Per-skill templates that explicitly require one-issue-per-call (e.g.
`plan-eng-review`) are already compatible — they're a stricter special
case of this rule.
## Worked example: 5 platform integrations
Fixture used by `test/skill-e2e-plan-ceo-split-overflow.test.ts`. A plan
has 5 independent chat-platform candidates:
- E1) Slack DM bot (~2 weeks, ~40% of asks)
- E2) Discord guild bot (~3 weeks, ~15%)
- E3) Microsoft Teams (~4 weeks, ~5%)
- E4) Telegram (~1 week, ~8%)
- E5) Mattermost (~2 weeks, ~3%)
User wants individual decisions per candidate, not a bundled pick. The
agent should:
1. Recognize this is a 5-option independent-scope decision → split.
2. Check dependencies (none here — each platform is standalone).

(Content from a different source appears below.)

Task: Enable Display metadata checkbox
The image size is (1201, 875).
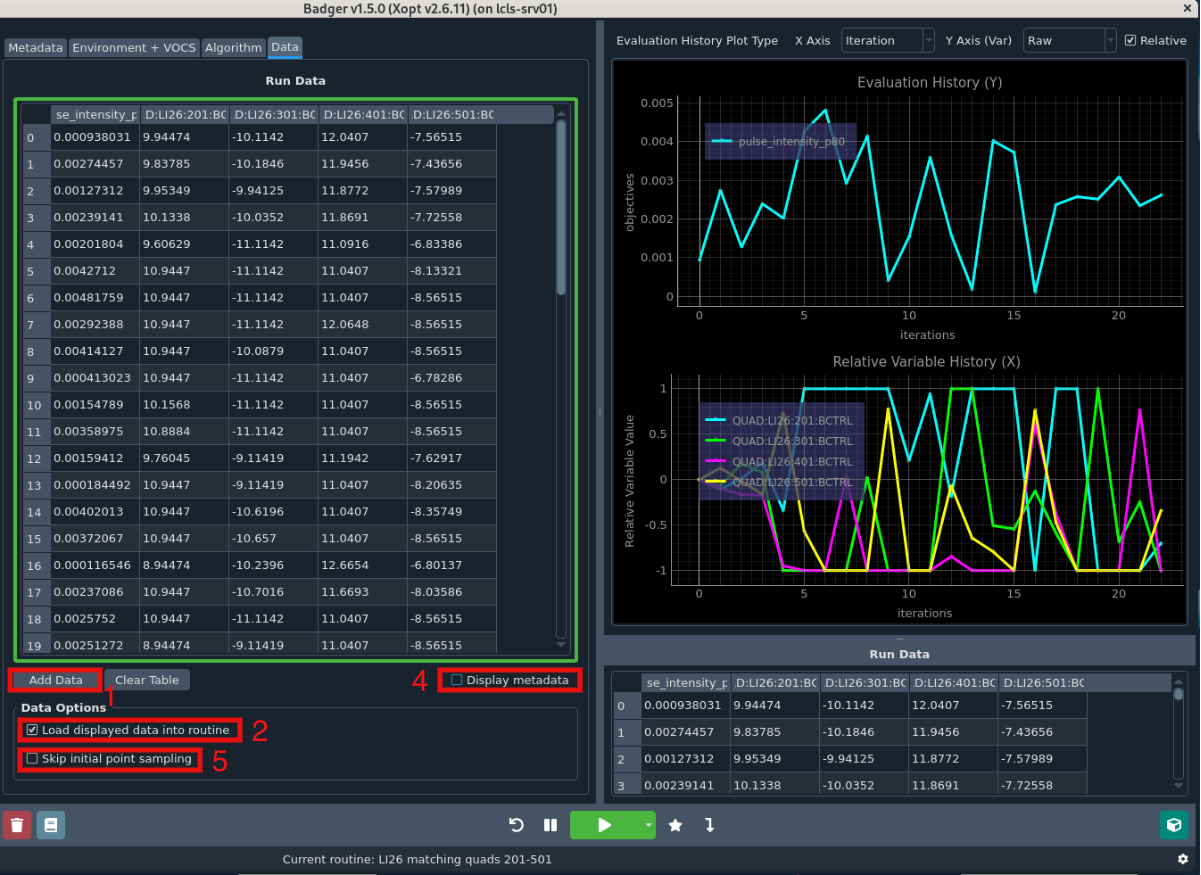Action: tap(457, 680)
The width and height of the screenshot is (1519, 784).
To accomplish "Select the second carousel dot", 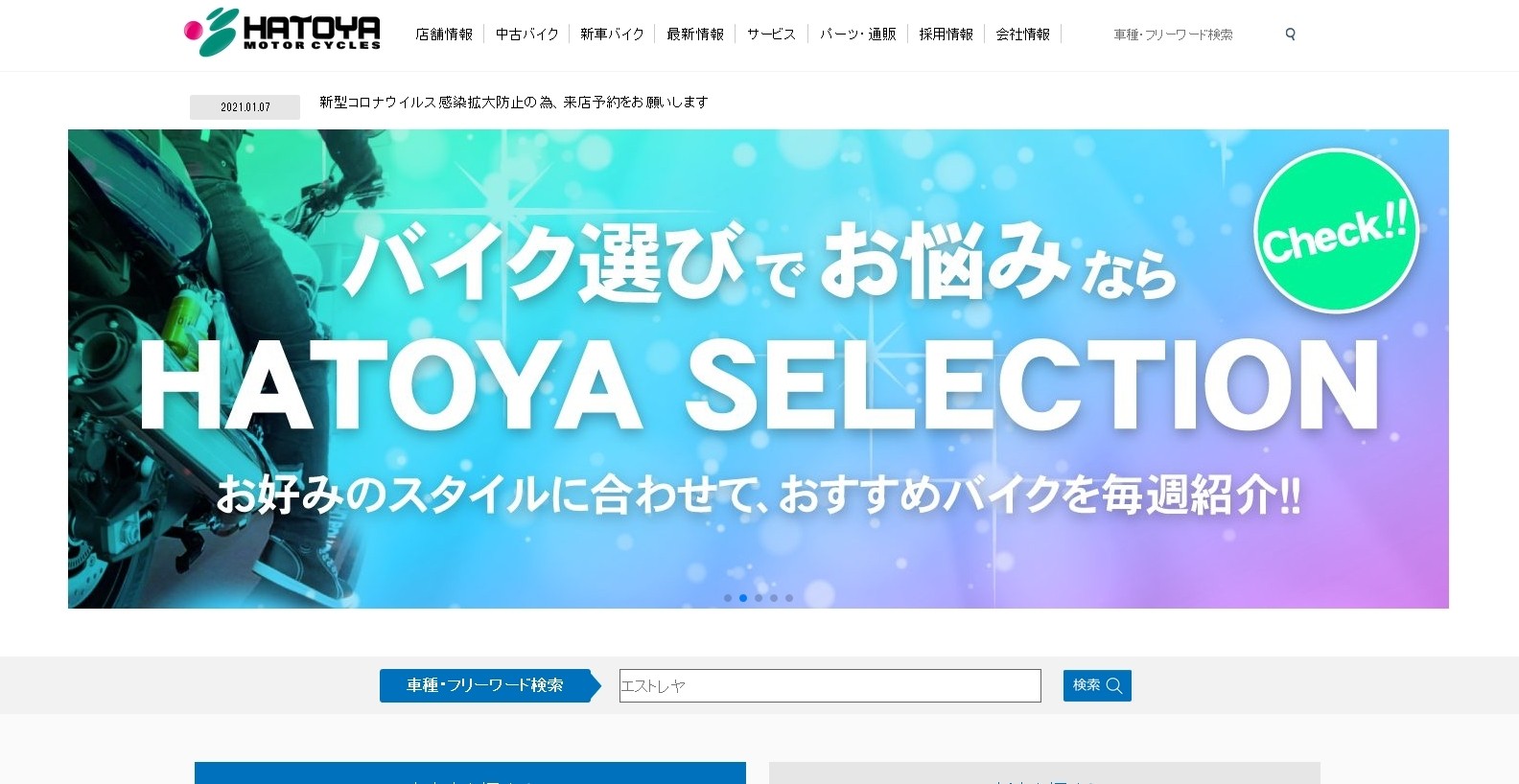I will (x=743, y=598).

3. Fire `D3.1` through `D3.5`, one per platform, with Include / Defer /
Cut / Hold buckets and an effort+demand-grounded recommendation per
option.
4. After the chain, fire `D3.final` summarizing the assembled scope
(e.g. "Ship E1 + E4 — Slack and Telegram pull most demand for least
build cost. Defer the rest. A) Ship / B) Revise / C) Cut more").
Pre-fix failure shape (the bug): agent constructs a single
AskUserQuestion with E1..E4 as four options, drops E5 with prose like
"E5 is the smallest revenue segment, moving to TODOs". The user never
got to weigh in on E5. Floor-of-4 in the E2E test catches this.